Dataset entries:
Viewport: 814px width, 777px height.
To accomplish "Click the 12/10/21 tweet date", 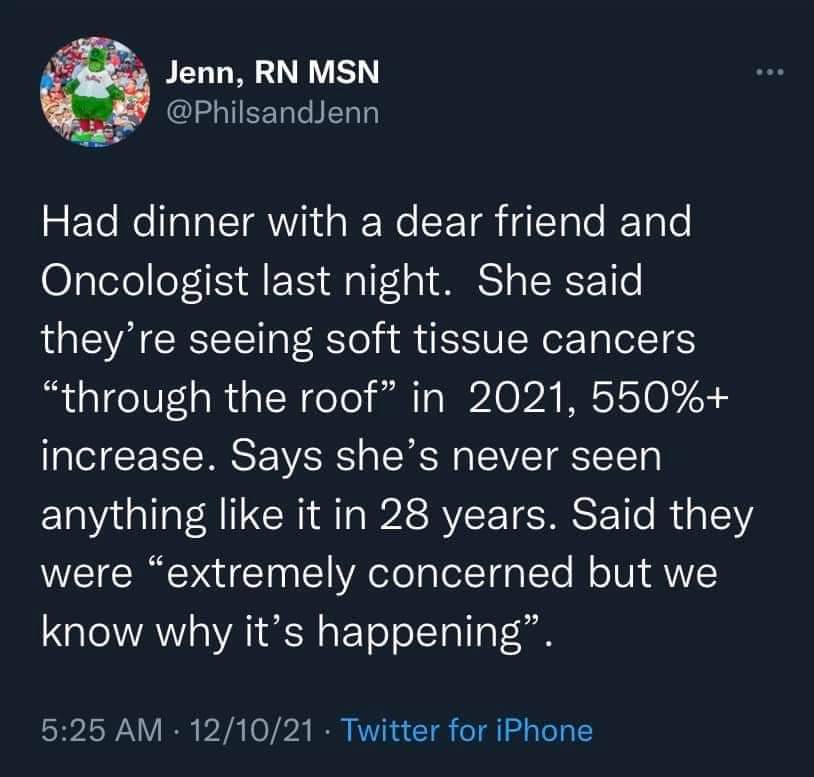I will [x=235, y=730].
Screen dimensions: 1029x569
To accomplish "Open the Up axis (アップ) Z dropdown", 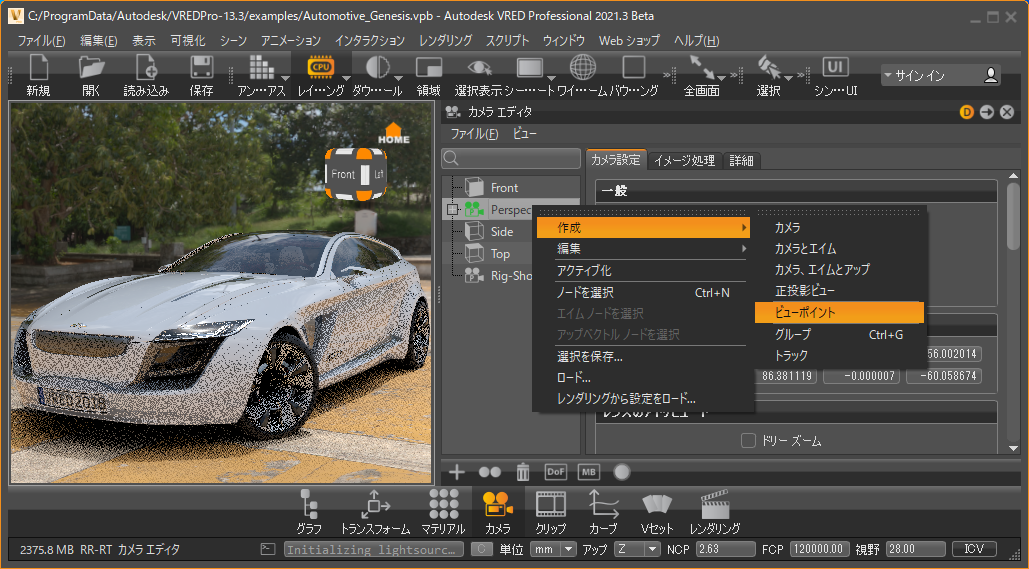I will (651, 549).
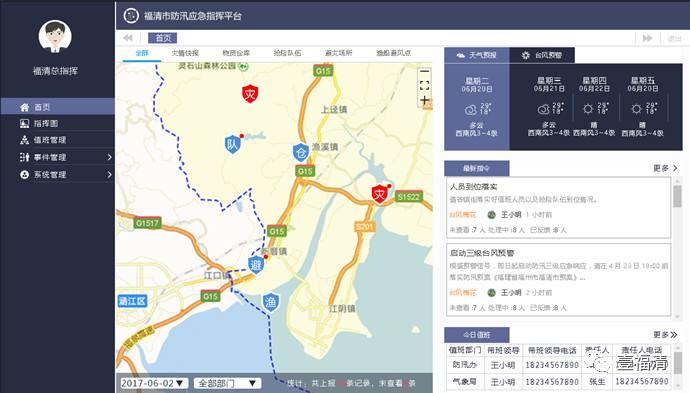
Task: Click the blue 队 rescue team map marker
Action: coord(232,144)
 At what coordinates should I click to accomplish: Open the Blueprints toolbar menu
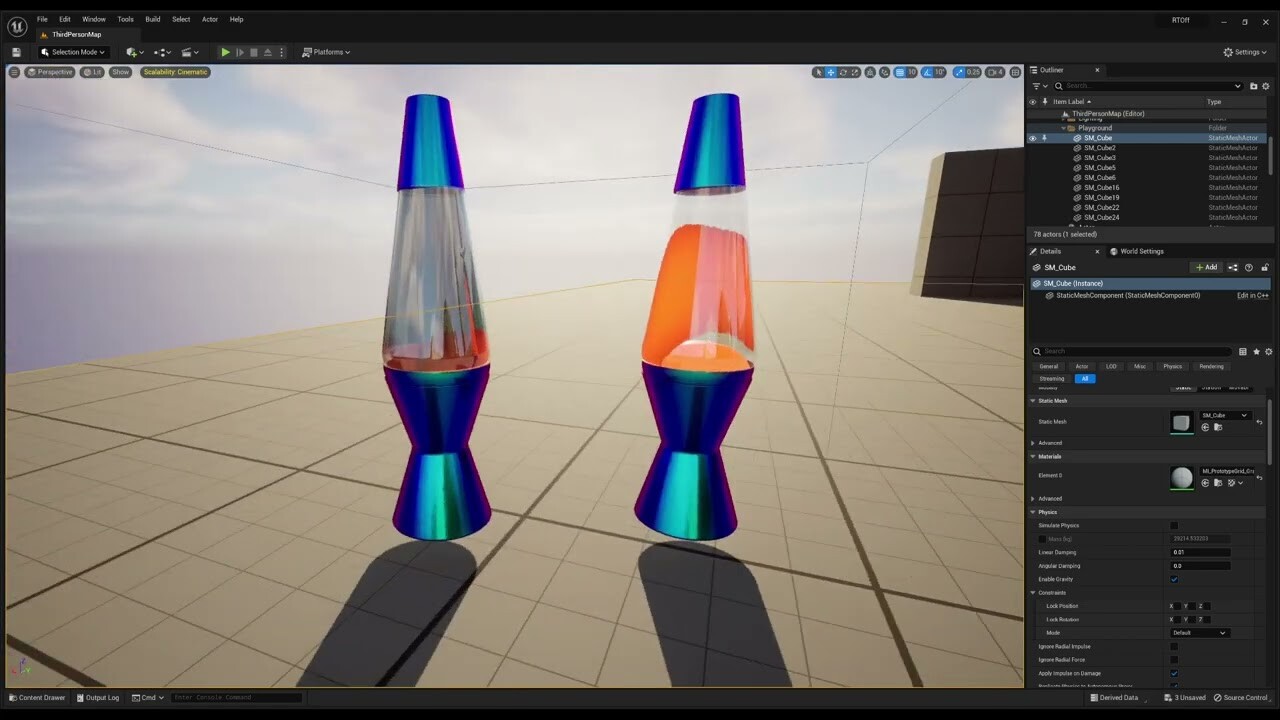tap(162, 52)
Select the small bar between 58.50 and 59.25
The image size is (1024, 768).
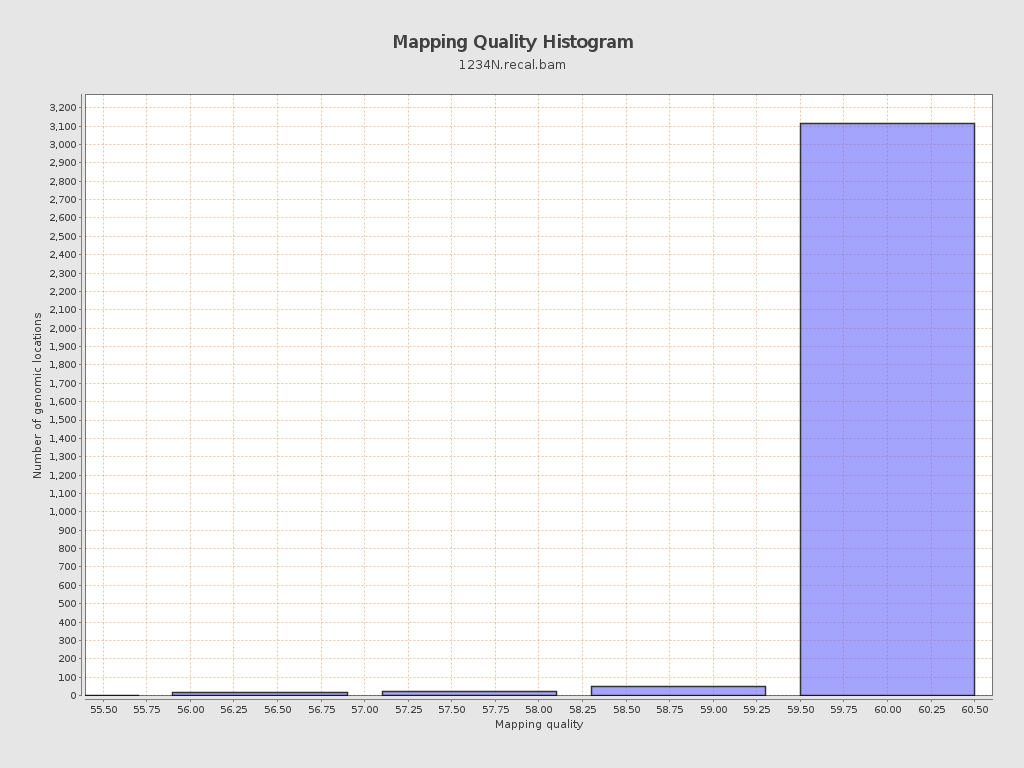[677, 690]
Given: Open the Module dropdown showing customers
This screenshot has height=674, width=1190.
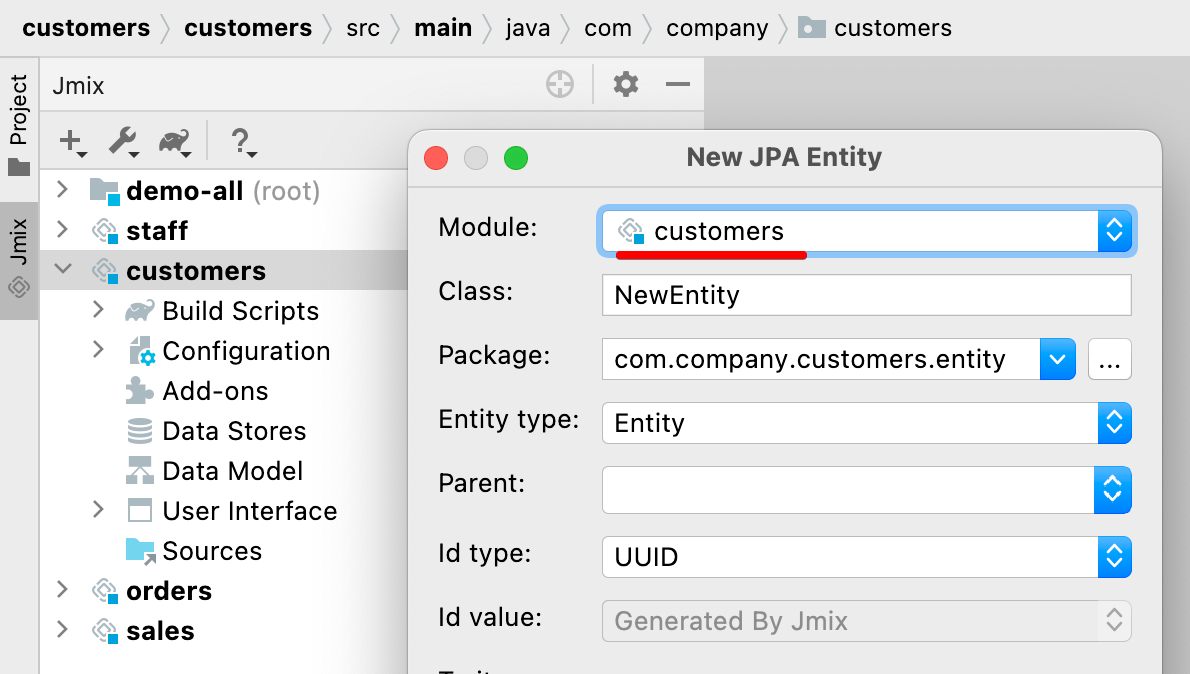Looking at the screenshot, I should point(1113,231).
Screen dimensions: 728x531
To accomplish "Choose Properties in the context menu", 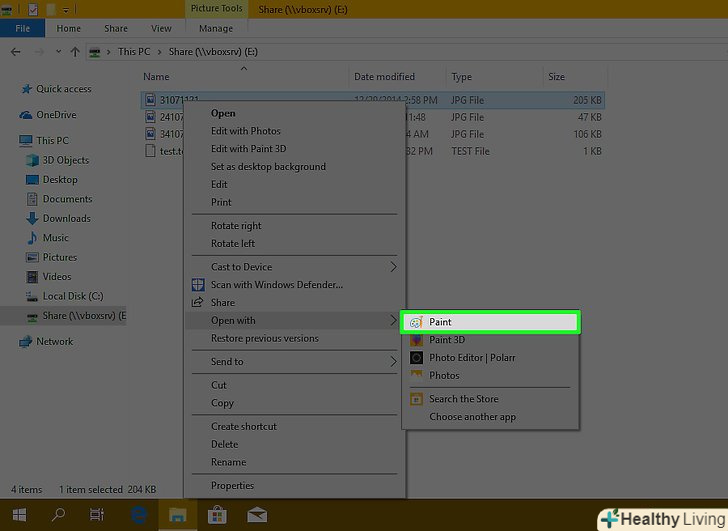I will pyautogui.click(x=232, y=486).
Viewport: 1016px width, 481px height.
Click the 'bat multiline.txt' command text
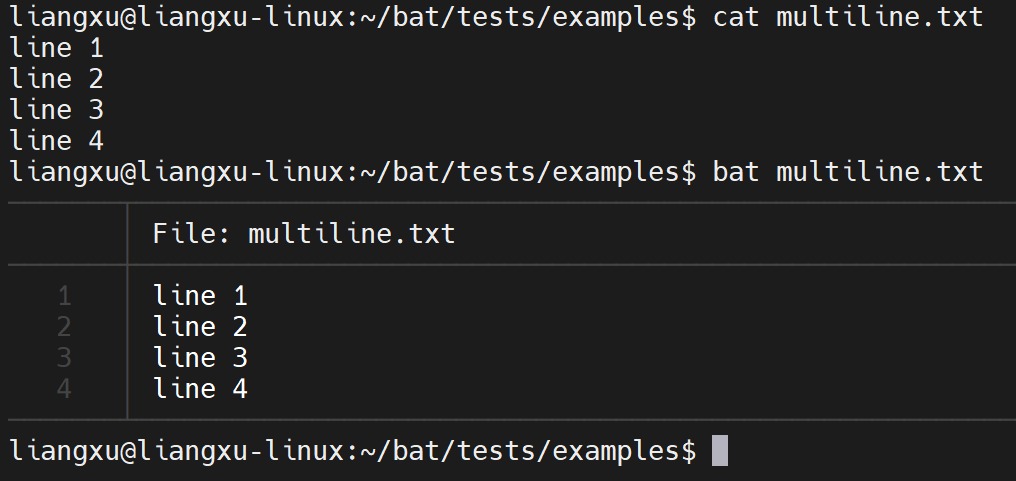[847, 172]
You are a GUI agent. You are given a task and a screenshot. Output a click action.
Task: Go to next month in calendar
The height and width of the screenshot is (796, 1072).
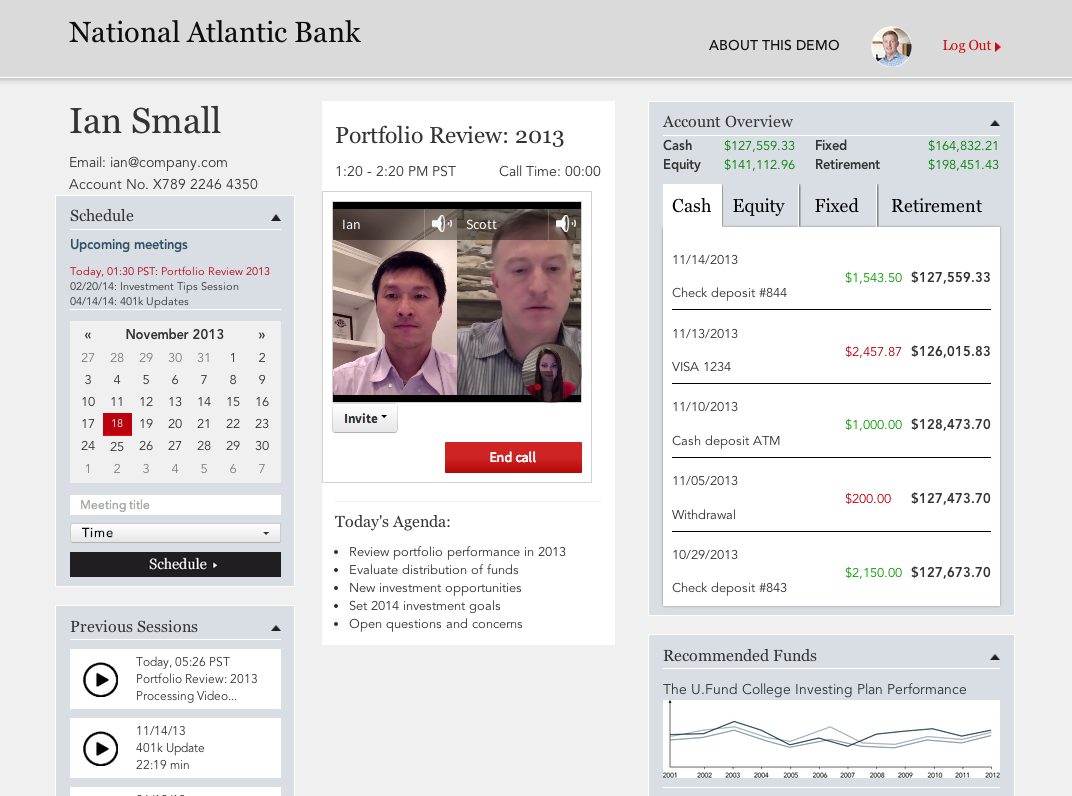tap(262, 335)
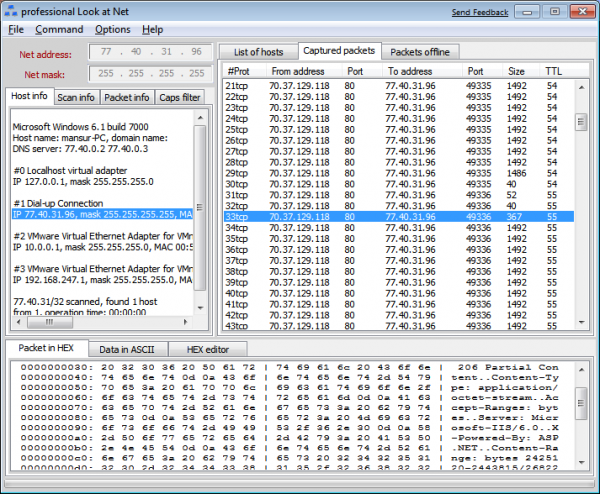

▶ Exercise:
If the string "Viewport" is in a line of the entries, pick that line out.

▶ Response for this exercise:
Viewport: 814px width, 777px height.
Viewport: 1016px width, 481px height.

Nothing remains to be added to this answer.